Task
The word "agent" may appear in some lines of the data; copy every such line.

Data supplied

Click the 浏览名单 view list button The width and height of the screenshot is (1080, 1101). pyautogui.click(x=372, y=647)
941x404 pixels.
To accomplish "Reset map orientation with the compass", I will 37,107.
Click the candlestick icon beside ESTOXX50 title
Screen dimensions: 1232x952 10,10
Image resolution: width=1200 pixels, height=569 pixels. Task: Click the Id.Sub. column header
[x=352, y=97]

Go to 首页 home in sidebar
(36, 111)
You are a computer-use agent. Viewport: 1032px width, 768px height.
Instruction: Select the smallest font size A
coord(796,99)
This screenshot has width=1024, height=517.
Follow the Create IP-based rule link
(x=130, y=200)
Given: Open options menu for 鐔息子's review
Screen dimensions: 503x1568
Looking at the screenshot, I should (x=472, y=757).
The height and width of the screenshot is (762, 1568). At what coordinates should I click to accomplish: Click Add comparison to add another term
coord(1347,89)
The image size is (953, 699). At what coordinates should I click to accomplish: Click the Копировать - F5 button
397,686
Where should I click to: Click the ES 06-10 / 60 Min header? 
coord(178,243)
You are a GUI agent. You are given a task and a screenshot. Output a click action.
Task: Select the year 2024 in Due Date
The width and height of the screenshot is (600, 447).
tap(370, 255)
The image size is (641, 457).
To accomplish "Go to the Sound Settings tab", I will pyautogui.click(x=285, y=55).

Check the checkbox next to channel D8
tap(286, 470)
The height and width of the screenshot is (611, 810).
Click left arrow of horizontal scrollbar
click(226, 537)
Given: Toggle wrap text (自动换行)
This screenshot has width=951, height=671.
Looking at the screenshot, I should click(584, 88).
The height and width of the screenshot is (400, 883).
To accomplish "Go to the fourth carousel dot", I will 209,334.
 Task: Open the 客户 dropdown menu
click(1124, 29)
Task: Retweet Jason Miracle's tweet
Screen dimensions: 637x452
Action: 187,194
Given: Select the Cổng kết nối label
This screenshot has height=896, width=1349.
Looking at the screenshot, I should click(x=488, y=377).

Solution for this task
You are a computer-use agent. Viewport: 1032px width, 768px height.
You are a GUI agent. You are given a task and a screenshot. Output a click action.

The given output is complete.